Our results were very preliminary since limited by the size of our population, the design of the study (open case-control study, single set of pictures tested) and the delineation the rehabilitation protocol. We also did not include any children with neurotypical development as a control group. There was based on very preliminary evidence (data not shown) suggesting a ceiling effect of postural control performance in neurotypical children, i.e. their basal postural performances were very stable, even after rehabilitation strategies. We thus chose to consider in our study only children with ASD - not engage in the rehabilitation intervention program - as control participants. However, our results seemed in accordance with a recent brain imaging study with reported that short dynamic rehabilitation programs may impact the morphology of the brain in parallel to the improvement of the postural stability37. These latter reported in a group of young healthy adult volunteers, significant changes in the gray matter volume and in the white matter microstructure in several frontal and parietal regions, as well as in the right cerebellar white matter, after two 45 minute sessions of dynamic balance training. Specifically the cerebellar plasticity observed in this study may account for the rapid improvement of postural performance. Moreover, given the important implication of cerebellum in the cognitive processes we could suggest that our visual-postural training, that allows to stimulate children to use all sensory information and to better integrate them via the cerebellum, could have a beneficial impact not only on postural control but also on cognitive functions such as learning of language and working memory38. Further studies combining neuro-imaging studies with behavioral postural rehabilitation program may be useful in order to explore the substratum of such dynamic effect on postural control in children with ASD.
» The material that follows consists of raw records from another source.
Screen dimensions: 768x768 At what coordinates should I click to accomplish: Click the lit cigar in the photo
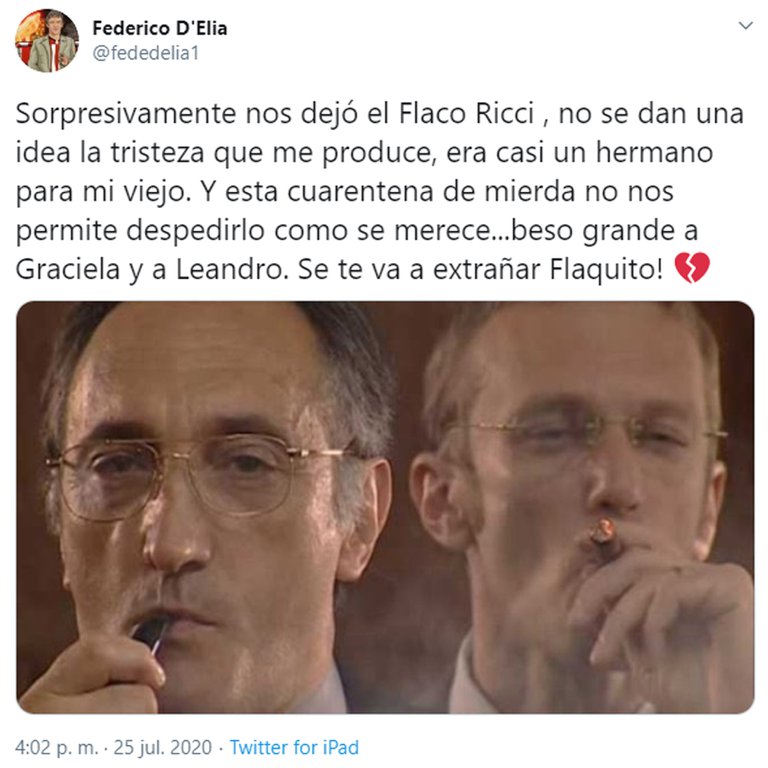pos(602,534)
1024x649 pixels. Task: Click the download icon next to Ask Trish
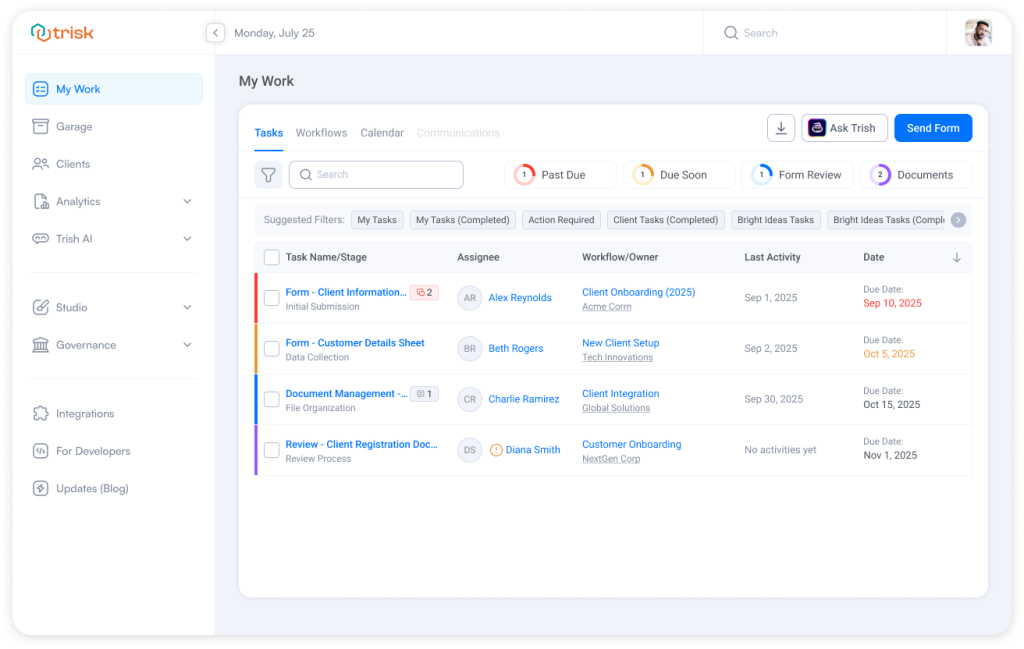(781, 128)
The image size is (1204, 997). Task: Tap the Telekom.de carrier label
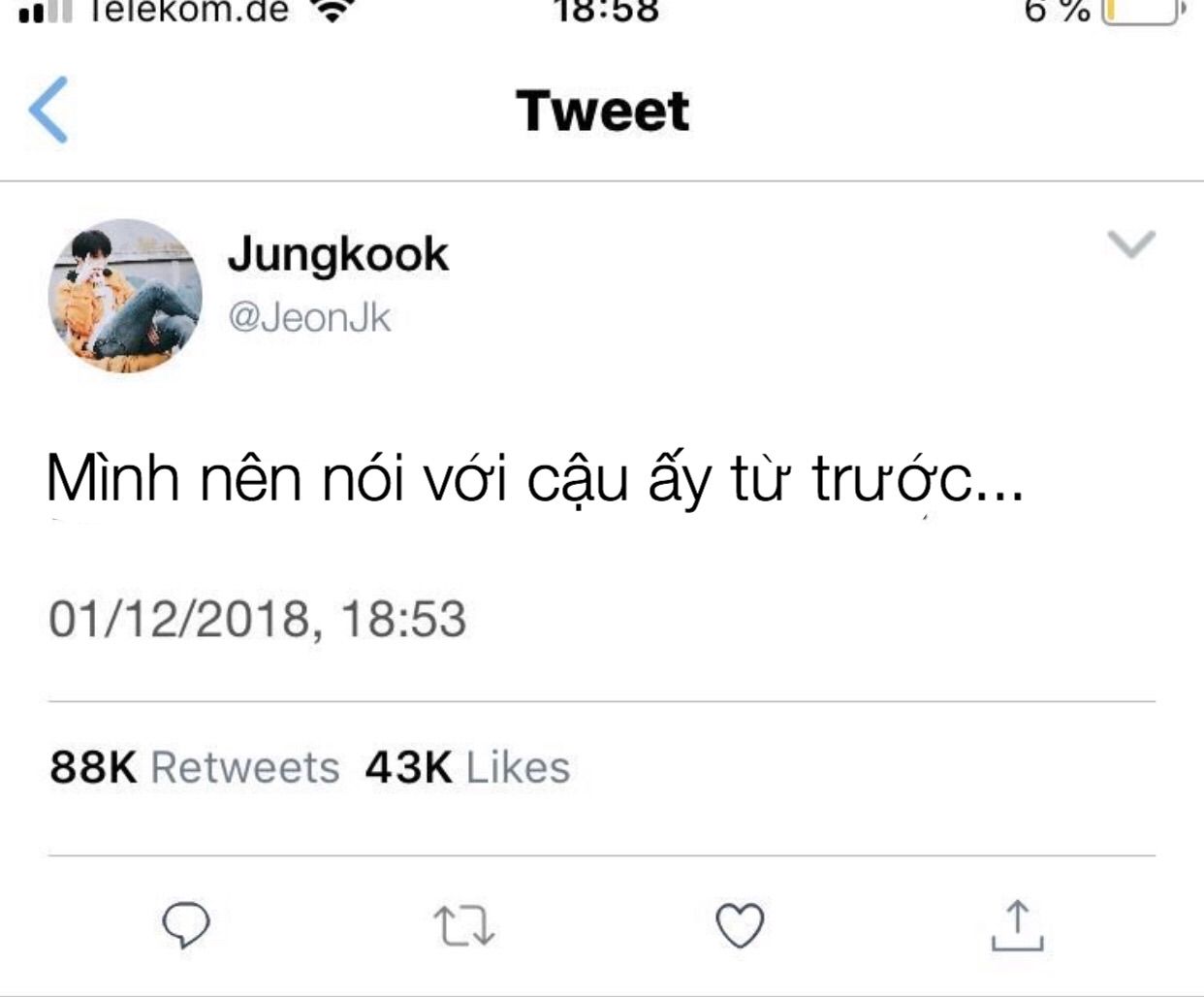pyautogui.click(x=189, y=11)
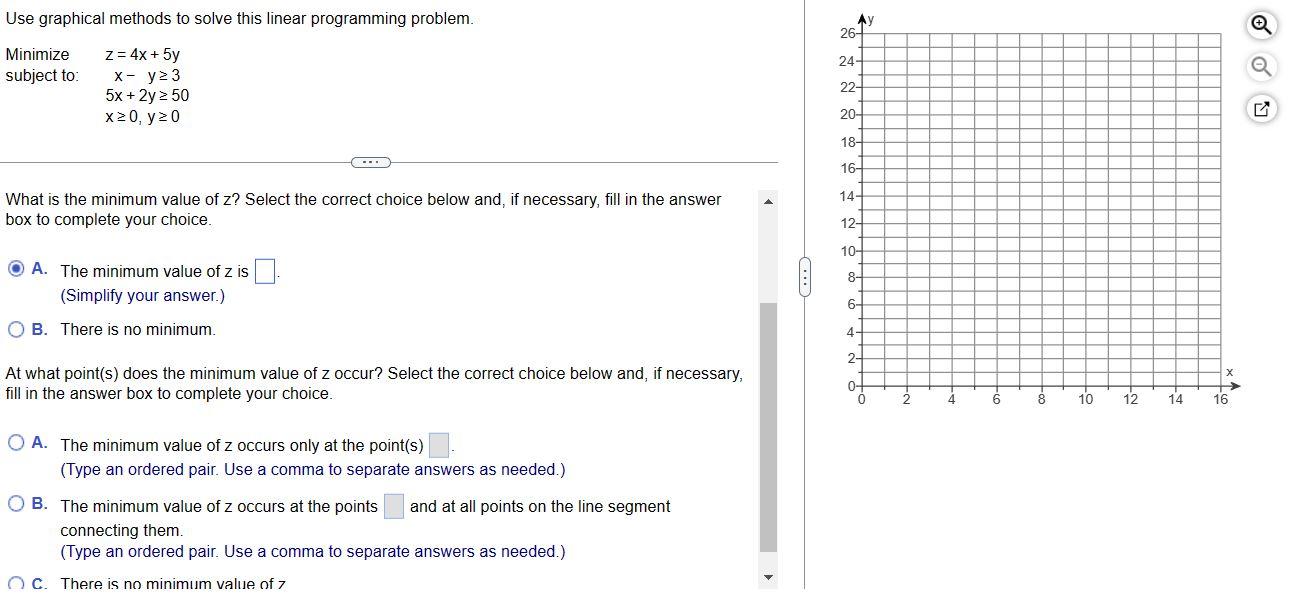
Task: Select option C "There is no minimum value of z"
Action: (16, 584)
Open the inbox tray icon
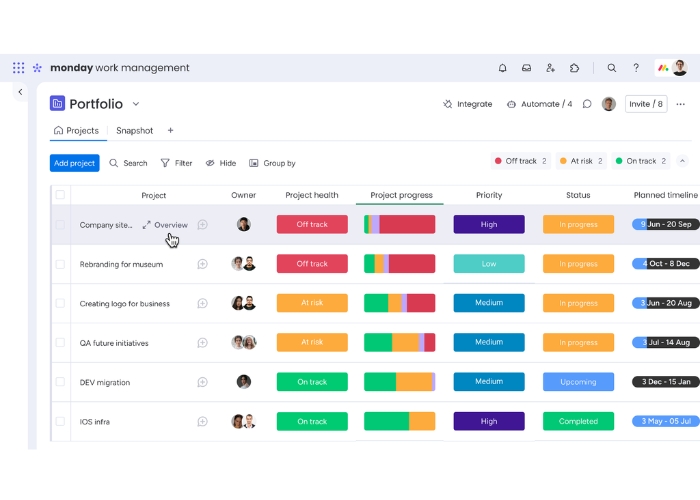 pyautogui.click(x=527, y=68)

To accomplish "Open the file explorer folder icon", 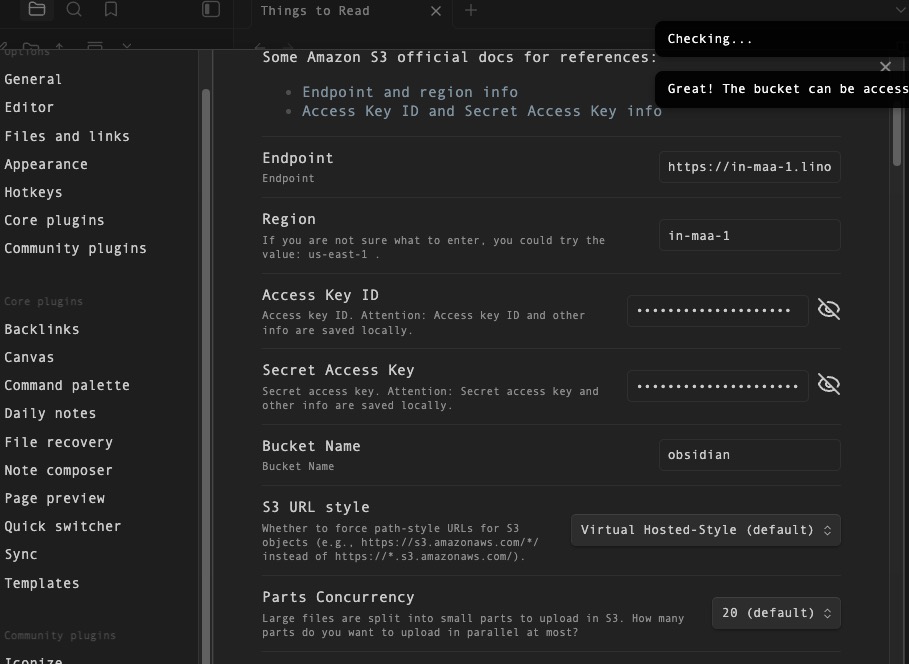I will coord(37,10).
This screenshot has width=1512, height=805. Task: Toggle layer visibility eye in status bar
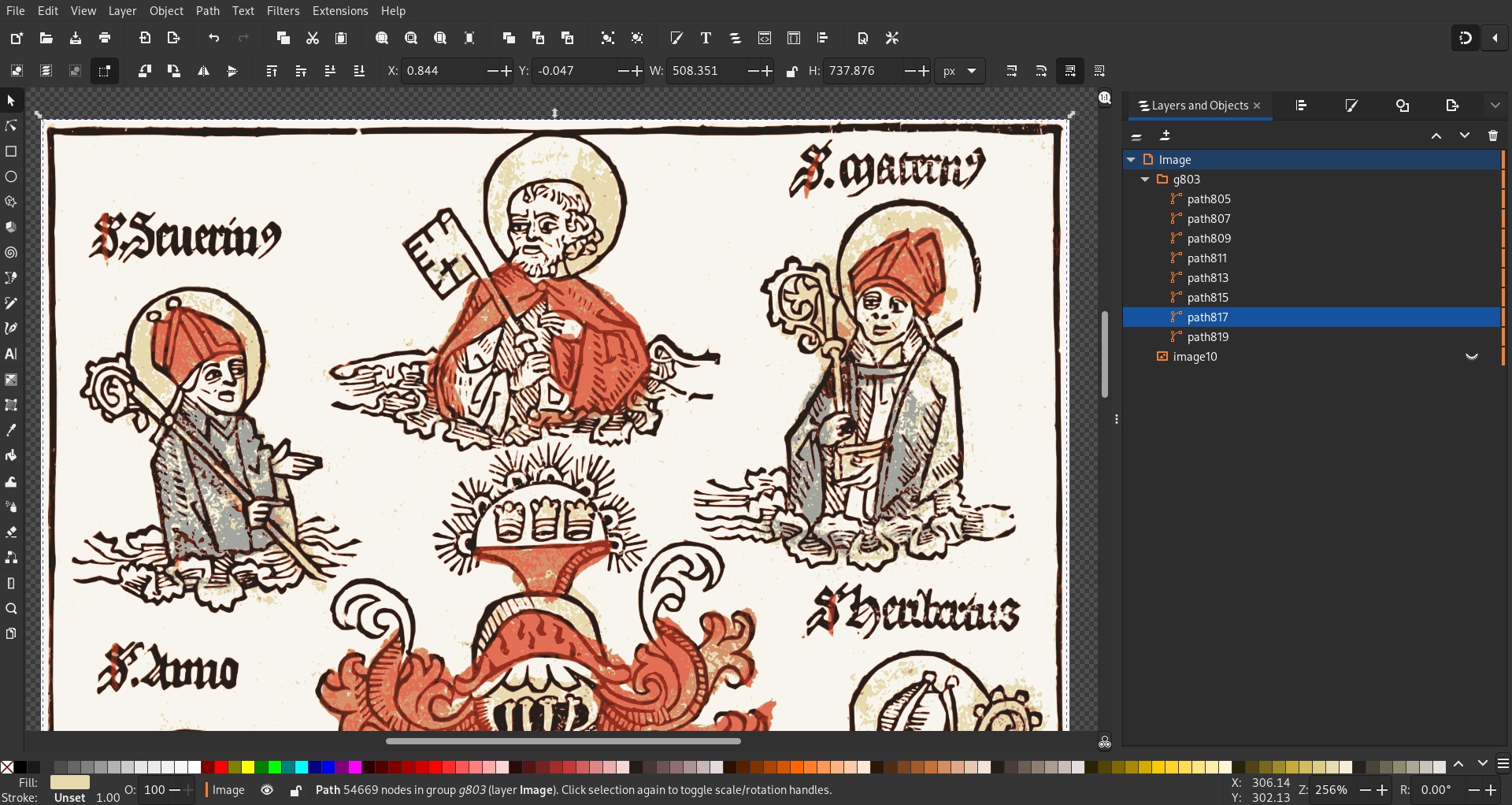pos(267,790)
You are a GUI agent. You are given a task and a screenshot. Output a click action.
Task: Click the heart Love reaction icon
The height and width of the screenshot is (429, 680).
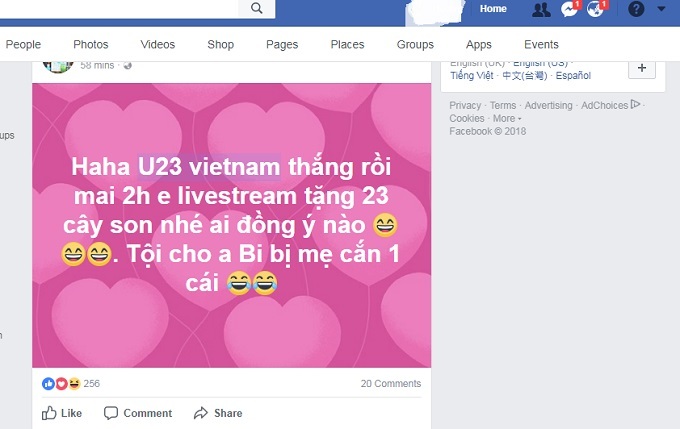tap(61, 383)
In this report we found that all children with ASD were more stable when they performed postural recording on unstable platform in the eye opened condition than in the two addition experimental conditions which impacted the somatosensory inputs (i.e. the eye closed or disturbed vision (with optokinetic stimulation)). Our findings were in line with the literature39 or from previous findings from our group33. Several studies showed that the presence of a visual disorders as well as strabismus40,41 or age-related macular degeneration42 could affect postural stability. These studies confirmed the importance of visual inputs for reaching body stability. Recall that postural control corresponds to a complex neurological function that relies on somatosensory inputs that are conveyed by the visual, proprioceptive, and vestibular system39. Our results were also congruent with the hypothesis of Carver et al.43. These authors suggested that adaptive mechanisms allow an optimal control of postural stability even when inputs from one somatosensory modality are defective by reweighting the integration processes from the others somatosensory input sources. In our study, patients were evaluated on an unstable platform, a postural condition in which proprioceptive inputs are altered. The improvement of postural control parameters in the eye-open condition we reported in our study may be explained by the reweight of the visual and vestibular information in the subjects we explored.

Postural control deficit which deeply impact subjects with ASD in their early acquisition needs to be reconsidered knowing the potential new rehabilitation strategies. Well design case-control studies are requested to ensure scientific validity of postural rehabilitation training program and delineate the optimal protocol.